If he doesn't know how old it is, assume it's old, do not turn it on, and take it directly to a tech. even turning on an old, unserviced amps can result in a $100-500 repair bill.

Filter caps have a service life of 15-20 years, and 15 years maximum in that amp. It's service that usually runs $100-150. You'd need to get the work done in a few years no matter what, so if you don't know anything about tubes amps - now you do, and now you know they need service at a minimum 15 year interval. If one of those caps blows it can take out a transformer - a $300-500 job.

If the tech says "nah, you don't need to do it" and the amp is 15 years old or older - find new tech!

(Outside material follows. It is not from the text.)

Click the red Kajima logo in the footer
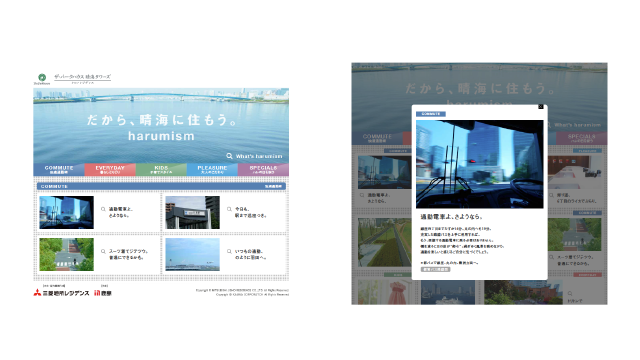640x360 pixels. 97,293
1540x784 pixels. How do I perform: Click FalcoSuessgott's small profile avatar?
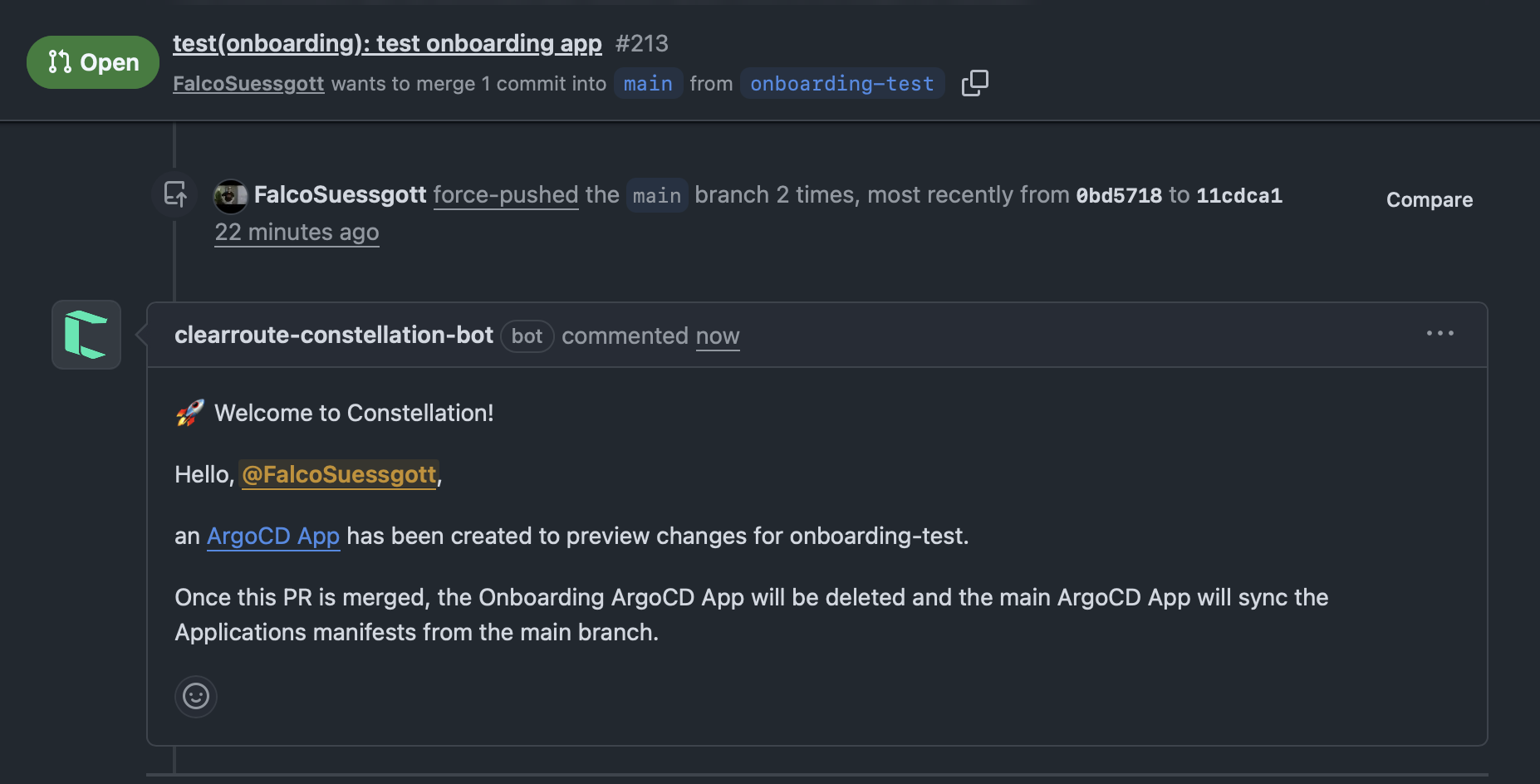(230, 196)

If it's a newer one and sounds good - great. But I still suggest taking ANY tube amp to a tech for a checkup - with any tube amp you NEED to know a good tech, and ALL used tube amps should be checked out immediately...not a month, or a week...after purchase. It's the ONLY way you'll know what you actually bought!

DO NOT REMOVE THE CHASSS AND LOOK AT IT!!! If you touch the wrong thing many tube amps can give you a serious - or deadly - shock, even turned off and unplugged!

The main thing to be aware of is how old it is. If it's 18 years old don't turn it on I repair far too many newly purchased amps that were used for a week and then "poof" - a surprise $250 repair job.